Another drawback to have a lot of accounts (I’m talking about stealth addresses as a privacy solution here) is that if you receive ethers on these accounts, and you want to spend spend them, this could lead to a leakage of your identity. By spending ethers from these accounts you expose yourself to potential de-anonymization (Eg: you have a network of 3 peers Alice, Bob, Charlie. Alice sends 1Eth to Bob’s stealth address. Now Bob’s identity is obfuscated, but if Bob owes 1Eth to Charlie and uses the account he just received Eth from Alice in, to send Charlie 1Eth, then Bob discloses his “secret” identity to Charlie, and Charlie can now know that Alice did a transfer to Bob).
Morever, since Ethereum doesn’t rely on a UTXO model, if you own 3 accounts with 1ETH on each, and need to buy something for 3ETH, you need to find a way to “gather” your funds into 1 account from which you could do the 3ETH payment. This also leaks ownership of the 3 accounts you had before. Anyone could observe transaction initiated from these addresses converge to a single account…

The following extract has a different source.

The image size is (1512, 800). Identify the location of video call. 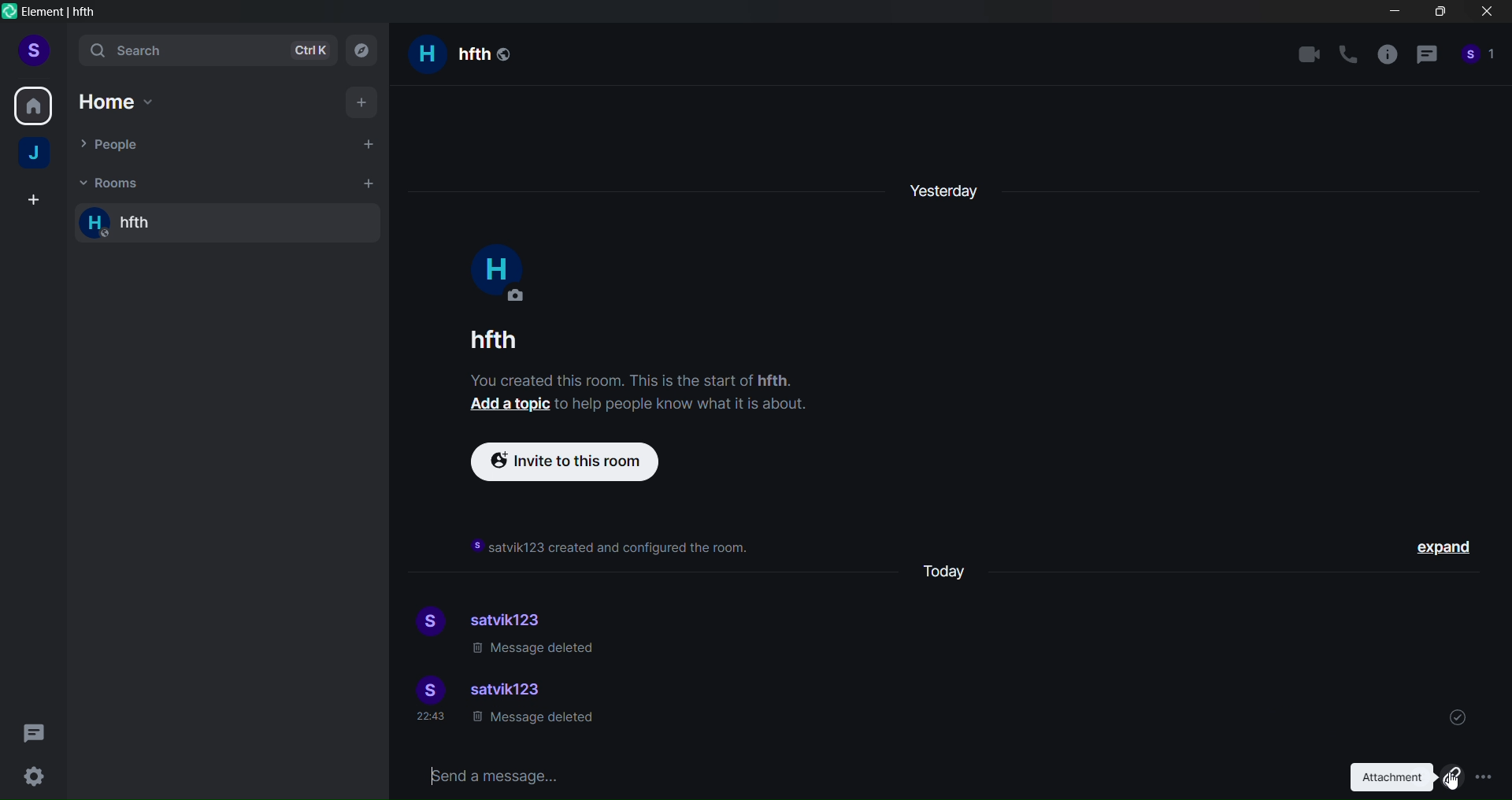
(1309, 54).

Some benchmarking as been done over there: https://github.com/clearmatics/mobius/wiki/Performance-Review-V0.1

Withdrawals can become super expensive as the ring signature verification is linearly dependent on the ring size. Looking at the IsSignatureValid and ringLink functions, we see that we have something like RING_SIZE * 160 000 + N gas for a withdrawal (where N is negligible compared to the other terms)

Thanks for your update.

I mentioned the main results are concerning “Ring Signature”. Is that the way how we hide senders?

On the GitHub issue, I noticed that there is one open issue range proof . I’m afraid this is of the most expensive part (which may take 70%+ gas consumption of a single transaction).

Have you considered the range proof part?

Thanks for your insightful comment.

Yeah, that could be possible, but as you said, these accounts would need to receive some ethers, and you just end up transposing the problem from “Doing a private transaction (that calls a contract’s function)” to “Doing a private transaction (that funds the new account)”, which is the problem we want to solve…

I guess, we could use some escrow service to send Eth into our stealth addresses, but this leads to extra transaction costs.